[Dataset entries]
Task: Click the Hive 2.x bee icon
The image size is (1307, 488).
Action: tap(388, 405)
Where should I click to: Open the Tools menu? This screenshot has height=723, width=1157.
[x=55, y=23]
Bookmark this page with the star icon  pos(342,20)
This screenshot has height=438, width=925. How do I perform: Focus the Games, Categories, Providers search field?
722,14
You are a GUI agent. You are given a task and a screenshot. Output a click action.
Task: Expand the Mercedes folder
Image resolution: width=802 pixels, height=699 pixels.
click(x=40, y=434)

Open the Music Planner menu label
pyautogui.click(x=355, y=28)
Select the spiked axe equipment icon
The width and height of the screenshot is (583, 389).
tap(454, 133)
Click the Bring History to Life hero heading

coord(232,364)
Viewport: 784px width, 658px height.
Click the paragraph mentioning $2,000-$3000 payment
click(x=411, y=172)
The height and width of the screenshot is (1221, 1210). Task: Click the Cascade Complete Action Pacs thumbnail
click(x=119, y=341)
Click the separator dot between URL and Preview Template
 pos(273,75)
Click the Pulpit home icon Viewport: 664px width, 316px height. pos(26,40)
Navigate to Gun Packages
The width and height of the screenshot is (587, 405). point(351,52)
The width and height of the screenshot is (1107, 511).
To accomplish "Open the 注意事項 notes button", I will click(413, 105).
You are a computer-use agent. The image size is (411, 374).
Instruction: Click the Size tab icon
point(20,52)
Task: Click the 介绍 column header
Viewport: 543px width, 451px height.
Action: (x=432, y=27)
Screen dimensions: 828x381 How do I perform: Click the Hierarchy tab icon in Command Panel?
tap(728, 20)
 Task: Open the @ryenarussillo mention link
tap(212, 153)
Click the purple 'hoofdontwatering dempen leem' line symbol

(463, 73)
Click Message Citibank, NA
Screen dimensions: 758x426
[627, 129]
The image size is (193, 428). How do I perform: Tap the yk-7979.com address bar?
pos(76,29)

**TASK TO CARRY OUT**
Sift through the entries and copy every line with "agent".

**WRITTEN RESPONSE**
You are a GUI agent. You are given a task and a screenshot. Output a click action.
You are a computer-use agent. The image size is (411, 374).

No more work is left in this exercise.